Allison Barron 21 Feb 2017 16:56

Hi

I seriously do not believe a word of this plan. Ms ONiell will say and do anything in order to get election votes, she has been pushed on this subject by reporters for a very long time and I suspect she is saying what she thinks the voters wish to hear her say.
I do not think that 52 weeks of a wait for a first outpatient appointment is acceptable, it should be more like 3 months. After all a lot can happen in a year and 26 weeks for a diagnostic appointment is even worse.I totally agree with the comments of Susan Boyce.

Doreen Patton 21 Feb 2017 16:30

It is great to see that the Health Minister intends improving waiting times within our NHS. A large part of any plan outlines details of how, where and when this plan will operate and most important how much it will cost the public purse. If there had not been so many cuts and reduction of beds the waiting lists would not have got into the state they are in. Many people are now being forced to use private care for first assessment and then jumping the queue into the NHS system and the result is the waiting list getting longer. Bring all the NHS consultants who are doing private work back into the system and cut the lists. We have more consultants now than ever so why are the patients not being seen. The BCH outpatients department
used to be crowded with patients now it is dead and deserted, why?

Tom Sullivan 21 Feb 2017 09:56

The document states that

"We will improve direct access between primary and secondary care."

How does that fit with the decision taken by the Health & Social Care Board last week not to proceed with direct access to physiotherapy in Northern Ireland.

Direct access is a system of access that facilitates patients with a musculoskeletal condition to refer themselves directly to a physiotherapist without seeing a GP first. The known benefits include,

To Patients:
•Access to expert musculoskeletal (MSK) assessment, diagnosis and treatment
•Prevention of short term problem becoming a long term condition
•Improved patient experience
•A shorter and more streamlined pathway
•Opportunity to gain lifestyle/physical activity advice
•Quicker support to aid patients’ return to work.

To GPs:
•Freed up time through reallocating appointments for patients with MSK problems
•Reduced prescription costs
•Freed up administration time

An evaluation of the direct access physiotherapy pilot, which has been operating in the South Eastern Trust since June 2015 demonstrated high levels of service user satisfaction, patient empowerment and better clinical outcomes. In addition, given the current crisis facing general practice in Northern Ireland direct access physiotherapy has the potential to significantly free up GP time and reduce waiting lists.

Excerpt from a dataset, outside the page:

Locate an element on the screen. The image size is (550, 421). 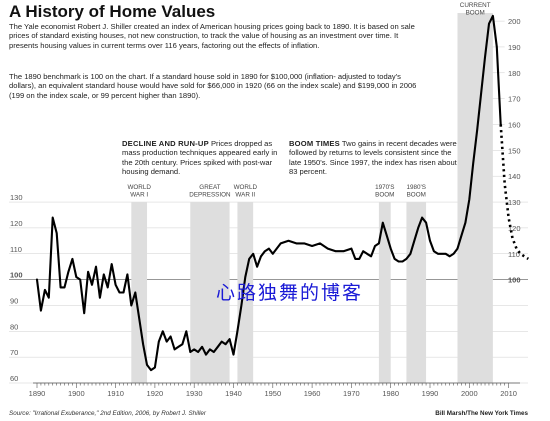
x-tick-label: 2000 is located at coordinates (470, 394).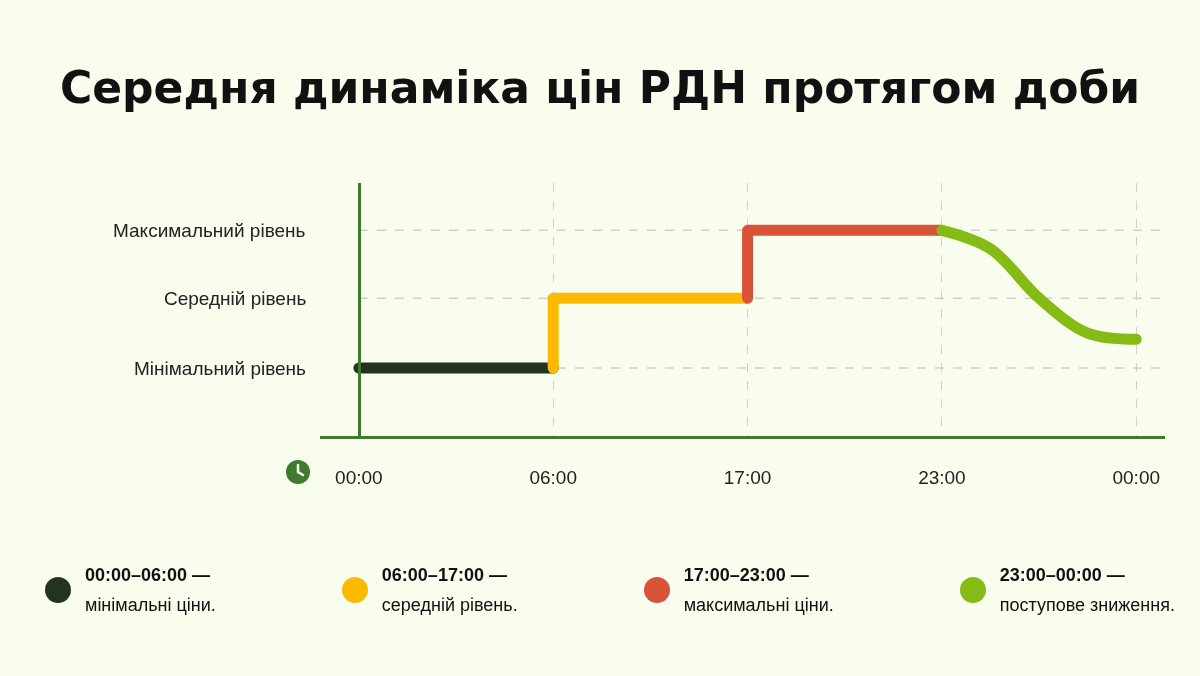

However, this will now not happen as a result of the decision taken by the Health & Social Care Board. This decision is contrary to the redesign and transformation of health care services agenda and the most up to date research evidence.

Susan Boyce 21 Feb 2017 08:43

Whilst the document addresses many issues and very prominent issues it still is dependent on significant additional funding.

Surely the minister knows the budget IS NOT. A bottomless pit.

The real problems within primary care are not addressed i.e. Waste of current time and monies within hospitals being addressed and employees being held to account.

The waiting times suggested are still not good enough given we have paid for this care all our working lives. Waiting 26-52 weeks for many is to little to late.

Engagement with the public is to say the least sporadic and those of us needing care are not listened to.

Health care needs total reformation and less job protection in the mix.